Alexa and her friends are starting to branch out of BayWalk, Clemmons said. They’re spending time in places like the Globe Coffee Lounge and Jannus Landing, the oldest outdoor concert venue in Florida. Both places are outside of BayWalk on First Avenue North.
The rift between locals and tourists has been another bone of contention among local business owners and BayWalk. John Meeks, a waiter at South Gate, said he disagrees with the city’s dependence on tourism for revenue. Several local business owners said the city should have taken the $10,500 put into BayWalk and used it to help strengthen local businesses and clean up the streets.
“In the long run, it would’ve been a greater impact because people would’ve come for the uniqueness,” Alexander said. “The thing that made this community unique was its boutiques, its quaintness.”
The owner and a regular customer of South Gate said the city is serving tourists instead of residents. But BayWalk General Manager Katy Hoyt said 72 percent of BayWalk patrons are locals.
Clemmons, however, questioned the term “tourist.”
“In a lot of ways for downtown St. Pete, the most important tourists are the ones that live just 10, 15 miles away,” Clemmons said. “In the 1970s, 1980s, people who lived 10 miles away never came to St. Pete. ... Now they come to downtown on a regular basis.”
The variety of shops and restaurants in BayWalk have forced many of the surrounding small businesses to compete with the highly popular shopping center. The hundreds of thousands of dollars BayWalk puts into advertising can’t compare with the limited advertising of small independent businesses, Clemmons said.

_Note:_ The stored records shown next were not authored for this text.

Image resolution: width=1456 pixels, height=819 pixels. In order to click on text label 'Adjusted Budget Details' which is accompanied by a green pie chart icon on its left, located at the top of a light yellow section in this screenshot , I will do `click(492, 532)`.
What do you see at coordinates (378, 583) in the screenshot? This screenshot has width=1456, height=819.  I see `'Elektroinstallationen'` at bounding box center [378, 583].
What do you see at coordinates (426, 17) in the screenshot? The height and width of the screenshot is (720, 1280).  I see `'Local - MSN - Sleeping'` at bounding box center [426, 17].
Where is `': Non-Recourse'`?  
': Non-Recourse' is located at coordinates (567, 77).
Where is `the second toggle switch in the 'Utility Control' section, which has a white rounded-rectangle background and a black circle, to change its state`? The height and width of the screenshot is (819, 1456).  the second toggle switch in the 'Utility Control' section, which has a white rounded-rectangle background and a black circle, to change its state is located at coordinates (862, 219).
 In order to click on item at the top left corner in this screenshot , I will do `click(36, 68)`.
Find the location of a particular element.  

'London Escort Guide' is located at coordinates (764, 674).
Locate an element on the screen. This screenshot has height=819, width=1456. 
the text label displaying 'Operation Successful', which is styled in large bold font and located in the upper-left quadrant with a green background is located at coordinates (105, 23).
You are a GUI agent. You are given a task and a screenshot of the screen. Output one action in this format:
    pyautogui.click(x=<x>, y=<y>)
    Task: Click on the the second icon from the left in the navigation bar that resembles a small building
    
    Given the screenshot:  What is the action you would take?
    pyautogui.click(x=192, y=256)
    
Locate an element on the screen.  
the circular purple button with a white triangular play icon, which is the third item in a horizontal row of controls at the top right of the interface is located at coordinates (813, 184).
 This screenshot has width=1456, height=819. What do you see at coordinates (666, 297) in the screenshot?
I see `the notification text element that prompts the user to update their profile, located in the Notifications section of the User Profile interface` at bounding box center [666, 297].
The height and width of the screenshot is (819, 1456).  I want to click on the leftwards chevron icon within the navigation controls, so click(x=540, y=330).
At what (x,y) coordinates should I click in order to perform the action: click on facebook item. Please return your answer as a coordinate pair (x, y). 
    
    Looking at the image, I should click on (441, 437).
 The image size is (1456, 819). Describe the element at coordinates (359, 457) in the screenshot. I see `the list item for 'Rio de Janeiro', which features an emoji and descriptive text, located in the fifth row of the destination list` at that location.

But Sembler said the small businesses should adjust to the change.
“Maybe they need to look at their product mix and selection and try to build off the positive cause that we’re bringing in a lot more people here,” Sembler said.
Still, the developing downtown has some locals worried that the big corporations and high-priced condos will push the working class out and bring in a wealthier group of people. Emanuel Matalon, owner of the CD store Daddy Kool, said he doesn’t see people who can afford $300,000 condos patronizing his place.
“It’s important to have a mix,” Clemmons said. “But it can go too far. I think we need to be careful about that. If it gets too expensive, then the working class people, people who hold jobs in downtown, won’t be able to live there.”
Clemmons believes that there’s a better mix of people living in downtown than there was 10 years ago. “The trick now is that it doesn’t become all 53-year-old wealthy people.”